Hört man Ibrahima Traoré im vollraute-Podcast aufmerksam zu, stellt man zudem fest, dass die BILD es sogar schaffte, Aussagen, die Ibrahima Traoré getroffen hatte, als Zitate von Marcus Thuram wiederzugeben.

Wenn Klicks wichtiger sind als Sorgfalt

Man fragt sich, welche Intention dahintersteckt, dass ein Journalist einen solchen Beitrag schreibt. Man darf unterstellen, dass der BILD durchaus bewusst ist, welche Wirkung ein solcher Beitrag bei den Lesern hat. Es darf auch bei der BILD als bekannt unterstellt werden, dass Marcus Thuram aufgrund seiner Spuck-Attacke bei einem großen Teil der Anhänger der Borussia einen schweren Stand hat. Es ist also naheliegend, dass die verfälschte Wiedergabe von an sich harmlosen Aussagen allein dazu dienen sollte, einen gut klickbaren Beitrag zu veröffentlichen. Das hat man ohne Frage geschafft.

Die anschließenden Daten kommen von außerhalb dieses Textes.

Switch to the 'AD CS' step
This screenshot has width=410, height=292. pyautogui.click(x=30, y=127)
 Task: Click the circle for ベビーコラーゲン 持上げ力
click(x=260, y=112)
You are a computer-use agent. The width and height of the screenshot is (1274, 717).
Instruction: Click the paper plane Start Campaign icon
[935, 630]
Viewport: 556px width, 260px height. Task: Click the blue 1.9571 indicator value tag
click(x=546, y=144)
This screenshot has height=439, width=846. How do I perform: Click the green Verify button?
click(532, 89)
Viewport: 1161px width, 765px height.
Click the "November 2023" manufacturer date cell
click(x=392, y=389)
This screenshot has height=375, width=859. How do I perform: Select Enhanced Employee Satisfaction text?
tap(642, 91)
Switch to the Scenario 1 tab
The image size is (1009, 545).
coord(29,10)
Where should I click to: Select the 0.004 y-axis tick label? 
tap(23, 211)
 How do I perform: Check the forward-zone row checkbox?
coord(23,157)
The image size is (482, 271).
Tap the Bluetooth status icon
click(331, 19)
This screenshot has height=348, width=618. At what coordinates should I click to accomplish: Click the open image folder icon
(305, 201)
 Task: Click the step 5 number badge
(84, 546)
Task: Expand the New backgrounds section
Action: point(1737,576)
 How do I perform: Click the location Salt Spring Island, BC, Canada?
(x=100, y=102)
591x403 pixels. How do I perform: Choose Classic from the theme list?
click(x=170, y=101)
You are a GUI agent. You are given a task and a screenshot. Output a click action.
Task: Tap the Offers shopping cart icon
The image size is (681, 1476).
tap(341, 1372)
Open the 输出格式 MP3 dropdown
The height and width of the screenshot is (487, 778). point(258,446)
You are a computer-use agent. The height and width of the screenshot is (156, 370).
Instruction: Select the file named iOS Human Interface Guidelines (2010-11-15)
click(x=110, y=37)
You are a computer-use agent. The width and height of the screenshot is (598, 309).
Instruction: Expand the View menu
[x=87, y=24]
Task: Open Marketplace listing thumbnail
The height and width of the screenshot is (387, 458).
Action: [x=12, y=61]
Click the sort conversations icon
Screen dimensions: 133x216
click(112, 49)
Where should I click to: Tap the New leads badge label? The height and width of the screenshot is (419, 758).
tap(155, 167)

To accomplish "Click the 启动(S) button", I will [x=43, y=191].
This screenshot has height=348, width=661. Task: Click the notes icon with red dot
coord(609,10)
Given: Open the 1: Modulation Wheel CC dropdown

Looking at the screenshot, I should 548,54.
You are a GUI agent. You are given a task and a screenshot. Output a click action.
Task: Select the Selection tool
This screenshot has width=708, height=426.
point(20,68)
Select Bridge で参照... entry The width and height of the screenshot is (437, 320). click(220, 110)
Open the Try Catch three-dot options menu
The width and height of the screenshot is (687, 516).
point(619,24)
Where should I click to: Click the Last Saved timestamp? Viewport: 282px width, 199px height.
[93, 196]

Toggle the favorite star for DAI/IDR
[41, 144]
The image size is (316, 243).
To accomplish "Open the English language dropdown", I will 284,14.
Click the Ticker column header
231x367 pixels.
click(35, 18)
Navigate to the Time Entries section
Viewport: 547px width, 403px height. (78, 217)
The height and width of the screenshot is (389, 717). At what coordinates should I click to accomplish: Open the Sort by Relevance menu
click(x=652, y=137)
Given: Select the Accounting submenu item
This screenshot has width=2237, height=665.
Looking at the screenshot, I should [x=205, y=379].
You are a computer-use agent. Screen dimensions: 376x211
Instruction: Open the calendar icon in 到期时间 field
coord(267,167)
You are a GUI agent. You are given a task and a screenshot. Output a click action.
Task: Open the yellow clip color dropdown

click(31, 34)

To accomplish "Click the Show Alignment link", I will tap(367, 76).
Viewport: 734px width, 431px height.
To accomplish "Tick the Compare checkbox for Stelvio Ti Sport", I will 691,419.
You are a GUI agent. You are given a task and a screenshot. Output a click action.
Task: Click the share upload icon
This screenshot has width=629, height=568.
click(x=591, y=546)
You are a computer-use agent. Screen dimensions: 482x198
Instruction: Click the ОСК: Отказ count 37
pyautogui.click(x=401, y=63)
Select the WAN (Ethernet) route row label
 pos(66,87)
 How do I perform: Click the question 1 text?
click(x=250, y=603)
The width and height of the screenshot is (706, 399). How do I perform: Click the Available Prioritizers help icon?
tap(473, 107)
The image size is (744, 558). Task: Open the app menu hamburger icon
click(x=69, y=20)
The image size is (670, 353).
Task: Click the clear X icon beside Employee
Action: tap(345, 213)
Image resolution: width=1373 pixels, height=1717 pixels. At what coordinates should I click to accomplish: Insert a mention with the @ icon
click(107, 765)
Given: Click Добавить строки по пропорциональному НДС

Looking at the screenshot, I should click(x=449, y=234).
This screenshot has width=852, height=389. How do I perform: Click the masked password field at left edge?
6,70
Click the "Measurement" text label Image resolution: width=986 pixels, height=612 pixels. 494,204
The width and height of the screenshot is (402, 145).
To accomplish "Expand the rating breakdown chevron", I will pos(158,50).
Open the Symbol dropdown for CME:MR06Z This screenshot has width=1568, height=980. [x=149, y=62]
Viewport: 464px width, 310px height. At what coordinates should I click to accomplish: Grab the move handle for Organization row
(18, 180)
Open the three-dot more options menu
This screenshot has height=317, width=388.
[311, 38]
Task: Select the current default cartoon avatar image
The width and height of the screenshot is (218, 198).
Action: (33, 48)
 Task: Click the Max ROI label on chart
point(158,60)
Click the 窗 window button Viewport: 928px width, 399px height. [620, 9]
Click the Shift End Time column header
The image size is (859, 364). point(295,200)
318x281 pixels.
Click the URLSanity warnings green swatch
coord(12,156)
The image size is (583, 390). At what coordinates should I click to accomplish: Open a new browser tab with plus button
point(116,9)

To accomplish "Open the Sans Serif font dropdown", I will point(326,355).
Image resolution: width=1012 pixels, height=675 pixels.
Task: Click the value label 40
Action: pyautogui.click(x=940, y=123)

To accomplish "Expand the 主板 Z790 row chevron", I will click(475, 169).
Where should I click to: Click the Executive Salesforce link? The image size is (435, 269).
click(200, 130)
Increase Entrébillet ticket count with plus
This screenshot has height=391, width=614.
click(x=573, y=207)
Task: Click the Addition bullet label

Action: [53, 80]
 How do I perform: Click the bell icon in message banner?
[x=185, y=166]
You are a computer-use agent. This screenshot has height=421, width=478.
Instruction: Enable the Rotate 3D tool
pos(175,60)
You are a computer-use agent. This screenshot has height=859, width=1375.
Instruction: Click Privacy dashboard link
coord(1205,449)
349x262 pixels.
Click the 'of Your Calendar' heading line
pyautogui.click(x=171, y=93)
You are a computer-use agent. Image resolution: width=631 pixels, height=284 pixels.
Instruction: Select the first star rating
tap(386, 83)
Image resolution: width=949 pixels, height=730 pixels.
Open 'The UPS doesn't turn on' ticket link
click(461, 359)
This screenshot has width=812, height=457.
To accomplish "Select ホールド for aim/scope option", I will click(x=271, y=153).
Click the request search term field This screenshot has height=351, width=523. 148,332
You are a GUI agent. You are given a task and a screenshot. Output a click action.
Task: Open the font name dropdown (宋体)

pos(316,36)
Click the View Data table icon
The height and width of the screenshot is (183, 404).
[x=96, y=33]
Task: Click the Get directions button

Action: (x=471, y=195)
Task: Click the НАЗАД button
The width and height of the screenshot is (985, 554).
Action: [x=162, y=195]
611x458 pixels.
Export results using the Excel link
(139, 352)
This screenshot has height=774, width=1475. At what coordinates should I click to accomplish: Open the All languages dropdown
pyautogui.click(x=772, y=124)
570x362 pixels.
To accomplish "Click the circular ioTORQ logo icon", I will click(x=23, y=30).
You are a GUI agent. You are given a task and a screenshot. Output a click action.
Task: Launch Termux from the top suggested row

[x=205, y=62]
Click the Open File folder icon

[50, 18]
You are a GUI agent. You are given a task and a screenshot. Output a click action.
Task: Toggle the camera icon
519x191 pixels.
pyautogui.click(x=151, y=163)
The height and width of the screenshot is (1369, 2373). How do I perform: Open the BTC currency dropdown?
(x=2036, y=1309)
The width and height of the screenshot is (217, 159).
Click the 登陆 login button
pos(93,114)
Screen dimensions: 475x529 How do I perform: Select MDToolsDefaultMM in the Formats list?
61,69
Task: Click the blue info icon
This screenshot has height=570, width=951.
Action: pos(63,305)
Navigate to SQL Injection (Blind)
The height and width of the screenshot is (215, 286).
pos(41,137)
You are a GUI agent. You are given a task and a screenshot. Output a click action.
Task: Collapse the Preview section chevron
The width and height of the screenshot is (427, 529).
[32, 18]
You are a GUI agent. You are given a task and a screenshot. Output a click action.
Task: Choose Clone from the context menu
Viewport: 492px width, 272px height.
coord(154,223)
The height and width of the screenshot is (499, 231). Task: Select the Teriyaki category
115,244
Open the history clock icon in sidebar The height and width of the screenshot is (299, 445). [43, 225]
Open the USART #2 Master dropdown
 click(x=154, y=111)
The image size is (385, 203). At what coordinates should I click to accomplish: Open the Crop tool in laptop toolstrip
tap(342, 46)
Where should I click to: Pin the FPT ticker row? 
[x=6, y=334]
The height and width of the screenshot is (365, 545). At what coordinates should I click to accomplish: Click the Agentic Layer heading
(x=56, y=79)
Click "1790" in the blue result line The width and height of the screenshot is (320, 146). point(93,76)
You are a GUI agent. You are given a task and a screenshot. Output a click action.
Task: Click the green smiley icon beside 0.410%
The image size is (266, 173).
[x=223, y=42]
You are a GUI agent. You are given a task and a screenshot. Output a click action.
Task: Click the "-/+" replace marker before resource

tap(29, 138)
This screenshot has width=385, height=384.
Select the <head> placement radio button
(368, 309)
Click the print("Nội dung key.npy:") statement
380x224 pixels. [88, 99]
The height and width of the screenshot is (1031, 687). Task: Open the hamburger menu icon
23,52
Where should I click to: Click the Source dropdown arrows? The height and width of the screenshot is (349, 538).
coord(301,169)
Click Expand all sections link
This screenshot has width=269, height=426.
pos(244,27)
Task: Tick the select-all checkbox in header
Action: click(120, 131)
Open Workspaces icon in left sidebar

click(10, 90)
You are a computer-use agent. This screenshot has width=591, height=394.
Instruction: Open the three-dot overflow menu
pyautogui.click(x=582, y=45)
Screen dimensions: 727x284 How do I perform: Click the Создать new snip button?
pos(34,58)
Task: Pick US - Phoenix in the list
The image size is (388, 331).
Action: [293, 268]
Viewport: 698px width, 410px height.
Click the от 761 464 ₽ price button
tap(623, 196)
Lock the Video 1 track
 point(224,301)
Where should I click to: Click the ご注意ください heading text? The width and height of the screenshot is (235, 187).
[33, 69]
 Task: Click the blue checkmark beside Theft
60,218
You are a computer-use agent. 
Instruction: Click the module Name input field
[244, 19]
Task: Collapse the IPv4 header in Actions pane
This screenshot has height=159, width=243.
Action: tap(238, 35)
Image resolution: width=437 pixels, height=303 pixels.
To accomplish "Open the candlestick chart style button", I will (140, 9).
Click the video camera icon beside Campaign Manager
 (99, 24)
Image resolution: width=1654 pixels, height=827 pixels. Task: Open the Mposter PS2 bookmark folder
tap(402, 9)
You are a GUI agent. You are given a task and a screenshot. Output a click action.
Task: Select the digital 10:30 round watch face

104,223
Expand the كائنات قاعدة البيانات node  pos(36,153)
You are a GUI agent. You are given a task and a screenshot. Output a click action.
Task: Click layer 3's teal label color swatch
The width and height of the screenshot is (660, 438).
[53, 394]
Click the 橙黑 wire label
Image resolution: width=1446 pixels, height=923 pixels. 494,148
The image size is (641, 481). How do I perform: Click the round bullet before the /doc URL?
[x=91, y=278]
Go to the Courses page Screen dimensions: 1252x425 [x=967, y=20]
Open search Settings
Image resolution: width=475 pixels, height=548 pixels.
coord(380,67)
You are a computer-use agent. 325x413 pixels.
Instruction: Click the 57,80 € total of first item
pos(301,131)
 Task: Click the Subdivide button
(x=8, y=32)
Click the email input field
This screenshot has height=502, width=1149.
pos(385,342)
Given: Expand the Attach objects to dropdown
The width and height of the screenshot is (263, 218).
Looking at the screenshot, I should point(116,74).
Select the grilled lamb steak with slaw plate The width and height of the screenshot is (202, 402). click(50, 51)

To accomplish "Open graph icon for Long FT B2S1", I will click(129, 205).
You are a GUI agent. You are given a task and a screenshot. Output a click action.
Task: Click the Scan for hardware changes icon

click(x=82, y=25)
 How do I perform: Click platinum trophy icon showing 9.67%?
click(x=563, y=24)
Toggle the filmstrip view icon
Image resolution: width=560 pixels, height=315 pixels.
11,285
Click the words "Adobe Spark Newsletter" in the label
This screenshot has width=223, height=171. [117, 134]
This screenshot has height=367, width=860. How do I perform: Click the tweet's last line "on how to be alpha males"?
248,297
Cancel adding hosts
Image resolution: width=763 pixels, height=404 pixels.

Hätte man aber einen ausgewogenen Beitrag schreiben und veröffentlichen wollen, wäre es hingegen naheliegend gewesen, die beiden Spieler vor der Veröffentlichung des Beitrages zu kontaktieren und um eine Stellungnahme zu bitten. Das ist allerdings nach der Aussage von Ibrahima Traoré im vollraute-Podcast nicht geschehen. Im Rahmen einer solchen Anfrage hätte sich der Kontext der getroffenen Aussagen sicher schnell geklärt und der „Journalist“ hätte ebenso schnell gemerkt, dass die getroffenen Aussagen keinen eigenen Beitrag wert gewesen wären. So entschied man sich aber offenbar dazu, das nicht zu tun. Man entschied sich lieber dazu, Aussagen in einen Kontext zu setzen, den es offenbar nicht gab und einen immer noch jungen Spieler so mit falschen Zitaten in die Öffentlichkeit zu ziehen.

Man kann Marcus Thuram nur raten, gegen den Beitrag rechtlich vorzugehen, denn niemand muss es dulden, durch falsche Zitate gegenüber der Öffentlichkeit in ein solch schlechtes Licht gerückt zu werden.